Best Proximity Point Results for Perimetric Contractions
Hiranmoy Garai, Evgeniy Petrov, Pratikshan Mondal, Lakshmi Kanta Dey
TL;DR
Addresses the problem of best proximity points for non-self mappings by introducing perimetric proximal contractions of the first and second kind and a key Condition $\Lambda$. The main contributions are two theorems (Theorems t1 and t2) establishing existence of a best proximity point and guaranteeing that the number of such points is at most two under natural completeness/compactness/injectivity hypotheses, with sequences in $A_0$ or $B_0$ leading to limits satisfying $d(u,Tu)=d(A,B)$. The paper supports claims with several illustrative examples, including cases with exactly one or two best proximity points. Overall, it extends proximal contraction theory to perimeter-contractive maps, showing finite multiplicity results for best proximity points in non-self contexts.
Abstract
This paper has two aims, first one is to introduce special kind of proximal contractions guaranteeing a finite number of best proximity points, and second one is to derive best proximity point results for perimetric contractions.

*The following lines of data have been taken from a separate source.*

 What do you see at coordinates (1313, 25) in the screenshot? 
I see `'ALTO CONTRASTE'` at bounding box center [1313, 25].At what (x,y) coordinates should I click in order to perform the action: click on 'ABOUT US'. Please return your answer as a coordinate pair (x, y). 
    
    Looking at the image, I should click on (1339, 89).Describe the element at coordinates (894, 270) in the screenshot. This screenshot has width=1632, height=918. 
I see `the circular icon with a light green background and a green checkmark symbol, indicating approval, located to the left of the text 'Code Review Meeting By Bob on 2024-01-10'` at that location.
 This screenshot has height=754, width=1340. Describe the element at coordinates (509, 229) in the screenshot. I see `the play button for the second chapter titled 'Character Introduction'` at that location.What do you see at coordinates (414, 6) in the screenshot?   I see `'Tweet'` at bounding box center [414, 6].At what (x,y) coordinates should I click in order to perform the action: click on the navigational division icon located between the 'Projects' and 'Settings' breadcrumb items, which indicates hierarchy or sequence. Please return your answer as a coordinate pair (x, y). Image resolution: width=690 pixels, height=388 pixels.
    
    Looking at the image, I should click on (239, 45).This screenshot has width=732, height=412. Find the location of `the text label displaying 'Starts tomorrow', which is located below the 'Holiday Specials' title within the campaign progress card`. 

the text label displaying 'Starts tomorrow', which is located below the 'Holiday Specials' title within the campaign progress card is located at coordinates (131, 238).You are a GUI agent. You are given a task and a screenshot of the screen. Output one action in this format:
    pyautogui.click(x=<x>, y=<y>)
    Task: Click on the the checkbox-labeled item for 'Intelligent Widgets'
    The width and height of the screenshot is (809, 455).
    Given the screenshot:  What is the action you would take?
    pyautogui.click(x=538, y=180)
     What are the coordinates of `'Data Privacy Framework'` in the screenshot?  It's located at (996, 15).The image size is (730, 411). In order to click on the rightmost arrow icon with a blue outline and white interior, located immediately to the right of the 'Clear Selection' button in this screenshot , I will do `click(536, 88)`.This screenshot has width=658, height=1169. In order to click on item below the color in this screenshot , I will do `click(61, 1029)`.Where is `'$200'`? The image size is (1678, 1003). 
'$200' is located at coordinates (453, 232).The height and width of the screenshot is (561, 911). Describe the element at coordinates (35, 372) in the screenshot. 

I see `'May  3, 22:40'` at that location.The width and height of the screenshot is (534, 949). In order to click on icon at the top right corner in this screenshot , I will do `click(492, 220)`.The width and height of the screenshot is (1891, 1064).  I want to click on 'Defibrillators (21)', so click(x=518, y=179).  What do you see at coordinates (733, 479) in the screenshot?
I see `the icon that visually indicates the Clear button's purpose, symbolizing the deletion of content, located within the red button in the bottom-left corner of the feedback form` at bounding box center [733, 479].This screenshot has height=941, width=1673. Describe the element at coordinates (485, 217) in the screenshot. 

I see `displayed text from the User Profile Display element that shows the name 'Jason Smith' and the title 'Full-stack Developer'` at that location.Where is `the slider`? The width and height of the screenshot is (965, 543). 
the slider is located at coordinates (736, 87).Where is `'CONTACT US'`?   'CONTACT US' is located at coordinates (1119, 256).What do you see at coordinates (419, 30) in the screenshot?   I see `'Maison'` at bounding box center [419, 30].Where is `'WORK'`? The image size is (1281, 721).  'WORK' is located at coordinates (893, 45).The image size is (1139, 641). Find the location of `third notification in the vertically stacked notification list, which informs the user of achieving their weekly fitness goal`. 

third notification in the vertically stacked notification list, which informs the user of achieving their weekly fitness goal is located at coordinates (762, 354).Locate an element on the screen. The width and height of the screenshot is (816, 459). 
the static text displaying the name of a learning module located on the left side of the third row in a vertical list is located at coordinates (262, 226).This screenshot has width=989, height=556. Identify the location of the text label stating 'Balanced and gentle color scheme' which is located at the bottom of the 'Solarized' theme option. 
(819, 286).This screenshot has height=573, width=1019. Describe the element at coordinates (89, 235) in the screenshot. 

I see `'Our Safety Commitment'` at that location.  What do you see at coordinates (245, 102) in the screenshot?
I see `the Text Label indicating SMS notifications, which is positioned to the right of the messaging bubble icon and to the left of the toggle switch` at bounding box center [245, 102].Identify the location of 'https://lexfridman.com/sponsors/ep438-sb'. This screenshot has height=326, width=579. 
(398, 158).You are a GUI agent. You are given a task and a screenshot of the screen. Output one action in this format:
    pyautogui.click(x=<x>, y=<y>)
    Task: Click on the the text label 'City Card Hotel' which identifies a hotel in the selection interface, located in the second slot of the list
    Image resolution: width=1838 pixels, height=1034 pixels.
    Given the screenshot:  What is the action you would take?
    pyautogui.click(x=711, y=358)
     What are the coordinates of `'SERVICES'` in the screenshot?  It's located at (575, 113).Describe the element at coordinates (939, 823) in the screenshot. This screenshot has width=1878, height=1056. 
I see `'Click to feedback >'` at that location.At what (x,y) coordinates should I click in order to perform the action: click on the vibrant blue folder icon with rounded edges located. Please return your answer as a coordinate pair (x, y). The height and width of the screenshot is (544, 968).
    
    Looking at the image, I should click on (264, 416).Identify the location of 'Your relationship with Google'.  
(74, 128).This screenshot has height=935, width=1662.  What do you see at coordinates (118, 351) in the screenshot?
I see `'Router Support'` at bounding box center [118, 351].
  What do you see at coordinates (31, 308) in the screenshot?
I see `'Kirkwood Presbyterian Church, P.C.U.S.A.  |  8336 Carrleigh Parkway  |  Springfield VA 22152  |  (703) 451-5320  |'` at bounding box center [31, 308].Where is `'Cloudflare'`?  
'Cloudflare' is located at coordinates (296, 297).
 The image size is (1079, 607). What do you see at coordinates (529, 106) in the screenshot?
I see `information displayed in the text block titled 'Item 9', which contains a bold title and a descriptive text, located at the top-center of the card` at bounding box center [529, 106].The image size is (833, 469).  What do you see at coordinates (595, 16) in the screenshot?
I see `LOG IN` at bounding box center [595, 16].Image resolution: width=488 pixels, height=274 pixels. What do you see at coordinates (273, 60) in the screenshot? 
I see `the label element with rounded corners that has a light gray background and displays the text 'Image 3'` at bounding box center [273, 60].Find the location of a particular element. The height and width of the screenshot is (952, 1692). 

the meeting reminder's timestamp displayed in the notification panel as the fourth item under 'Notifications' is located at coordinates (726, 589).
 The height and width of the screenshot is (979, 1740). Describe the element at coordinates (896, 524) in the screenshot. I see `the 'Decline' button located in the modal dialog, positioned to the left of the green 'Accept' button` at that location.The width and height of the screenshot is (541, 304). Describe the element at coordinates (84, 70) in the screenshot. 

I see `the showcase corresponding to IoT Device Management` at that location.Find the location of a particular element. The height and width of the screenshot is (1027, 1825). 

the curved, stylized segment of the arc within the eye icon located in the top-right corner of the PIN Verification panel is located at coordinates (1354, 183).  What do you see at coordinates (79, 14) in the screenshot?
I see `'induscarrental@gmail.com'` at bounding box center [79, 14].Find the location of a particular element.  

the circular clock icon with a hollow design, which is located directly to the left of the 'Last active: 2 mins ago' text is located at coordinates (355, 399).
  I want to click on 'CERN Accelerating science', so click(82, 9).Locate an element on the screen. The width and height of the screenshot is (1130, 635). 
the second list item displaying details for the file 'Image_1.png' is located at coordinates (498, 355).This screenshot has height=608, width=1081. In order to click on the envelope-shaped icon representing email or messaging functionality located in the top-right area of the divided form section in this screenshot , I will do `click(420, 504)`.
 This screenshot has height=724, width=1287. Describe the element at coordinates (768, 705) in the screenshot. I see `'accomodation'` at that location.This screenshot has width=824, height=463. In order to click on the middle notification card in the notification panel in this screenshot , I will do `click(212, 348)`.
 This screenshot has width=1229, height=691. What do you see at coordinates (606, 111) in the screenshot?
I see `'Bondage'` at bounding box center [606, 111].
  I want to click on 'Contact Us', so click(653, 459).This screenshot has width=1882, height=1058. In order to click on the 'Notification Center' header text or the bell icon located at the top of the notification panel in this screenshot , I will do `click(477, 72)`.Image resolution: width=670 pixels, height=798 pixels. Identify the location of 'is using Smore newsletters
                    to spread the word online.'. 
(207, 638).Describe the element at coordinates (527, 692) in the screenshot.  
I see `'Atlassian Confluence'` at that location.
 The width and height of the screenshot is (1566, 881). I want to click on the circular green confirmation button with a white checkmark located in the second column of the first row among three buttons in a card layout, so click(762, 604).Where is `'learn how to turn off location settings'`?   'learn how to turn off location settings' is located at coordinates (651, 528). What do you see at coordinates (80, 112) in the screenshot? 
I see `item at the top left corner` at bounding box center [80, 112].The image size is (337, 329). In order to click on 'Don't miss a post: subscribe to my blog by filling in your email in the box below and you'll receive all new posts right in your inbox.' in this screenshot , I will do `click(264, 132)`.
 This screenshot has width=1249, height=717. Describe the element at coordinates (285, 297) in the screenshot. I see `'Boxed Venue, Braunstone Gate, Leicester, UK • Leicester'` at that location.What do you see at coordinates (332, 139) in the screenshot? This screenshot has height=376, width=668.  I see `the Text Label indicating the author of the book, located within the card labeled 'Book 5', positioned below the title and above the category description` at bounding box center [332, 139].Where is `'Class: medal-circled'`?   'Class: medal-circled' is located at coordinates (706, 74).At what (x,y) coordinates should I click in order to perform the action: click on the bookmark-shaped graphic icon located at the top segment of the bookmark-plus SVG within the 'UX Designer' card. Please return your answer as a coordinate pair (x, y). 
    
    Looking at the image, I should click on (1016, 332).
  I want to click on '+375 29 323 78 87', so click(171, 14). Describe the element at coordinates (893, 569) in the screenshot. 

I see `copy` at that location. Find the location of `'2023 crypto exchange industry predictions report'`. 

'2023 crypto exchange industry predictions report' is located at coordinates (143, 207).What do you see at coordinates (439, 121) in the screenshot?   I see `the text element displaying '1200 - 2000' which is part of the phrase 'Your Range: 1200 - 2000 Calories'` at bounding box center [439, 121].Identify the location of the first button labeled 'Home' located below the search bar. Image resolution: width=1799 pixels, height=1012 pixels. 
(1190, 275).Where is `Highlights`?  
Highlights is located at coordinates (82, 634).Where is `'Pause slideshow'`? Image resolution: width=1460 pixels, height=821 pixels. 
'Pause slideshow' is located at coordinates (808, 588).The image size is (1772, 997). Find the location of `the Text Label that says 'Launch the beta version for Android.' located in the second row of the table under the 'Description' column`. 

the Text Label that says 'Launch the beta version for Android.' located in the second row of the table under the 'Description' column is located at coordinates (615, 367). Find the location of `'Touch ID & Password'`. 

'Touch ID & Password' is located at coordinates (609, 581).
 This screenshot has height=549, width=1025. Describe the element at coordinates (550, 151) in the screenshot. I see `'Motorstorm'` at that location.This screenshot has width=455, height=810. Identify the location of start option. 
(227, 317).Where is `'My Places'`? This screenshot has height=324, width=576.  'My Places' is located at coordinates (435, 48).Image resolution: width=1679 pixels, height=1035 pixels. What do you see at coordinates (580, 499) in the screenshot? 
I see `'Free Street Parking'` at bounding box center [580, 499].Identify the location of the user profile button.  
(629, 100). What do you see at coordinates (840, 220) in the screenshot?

To meet these two aims, we introduce two new proximal contractions: perimetric proximal contractions of the first and the second kind, and derive best proximity point results for these mappings. We establish that for these particular mappings, best proximity points are not necessarily unique; however, we provide an upper bound, proving that at most two such points can exist. To establish the validity of our results, we provide illustrative examples demonstrating that these newly defined mappings can possess unique or exactly two best proximity points.